Repeat everything from the line containing "Návody k obsluze (187) (72, 114)" down to the line containing "[combobox] (221, 25)", both included, character for character.

* BEGIN *

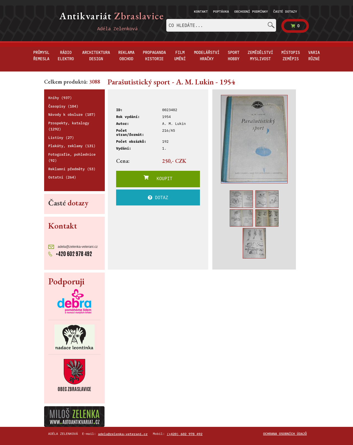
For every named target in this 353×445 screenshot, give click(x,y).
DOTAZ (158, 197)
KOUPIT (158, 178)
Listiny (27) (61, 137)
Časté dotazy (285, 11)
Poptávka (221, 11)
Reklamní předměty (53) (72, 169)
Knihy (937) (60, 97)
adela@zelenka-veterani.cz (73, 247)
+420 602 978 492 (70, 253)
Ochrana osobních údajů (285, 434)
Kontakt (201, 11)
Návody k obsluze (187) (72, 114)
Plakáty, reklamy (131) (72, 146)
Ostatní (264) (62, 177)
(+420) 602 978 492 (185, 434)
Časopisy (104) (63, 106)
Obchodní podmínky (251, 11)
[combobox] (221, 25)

* END *
* BEGIN *

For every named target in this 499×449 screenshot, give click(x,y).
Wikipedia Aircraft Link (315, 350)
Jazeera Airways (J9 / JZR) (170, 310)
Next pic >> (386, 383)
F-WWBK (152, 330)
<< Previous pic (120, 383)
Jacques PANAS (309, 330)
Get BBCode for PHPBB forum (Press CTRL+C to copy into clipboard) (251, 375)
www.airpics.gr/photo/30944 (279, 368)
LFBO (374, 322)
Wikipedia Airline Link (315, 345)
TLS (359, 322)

* END *

• Finished answer:
Návody k obsluze (187) (72, 114)
Plakáty, reklamy (131) (72, 146)
Ostatní (264) (62, 177)
(+420) 602 978 492 (185, 434)
Časopisy (104) (63, 106)
Obchodní podmínky (251, 11)
[combobox] (221, 25)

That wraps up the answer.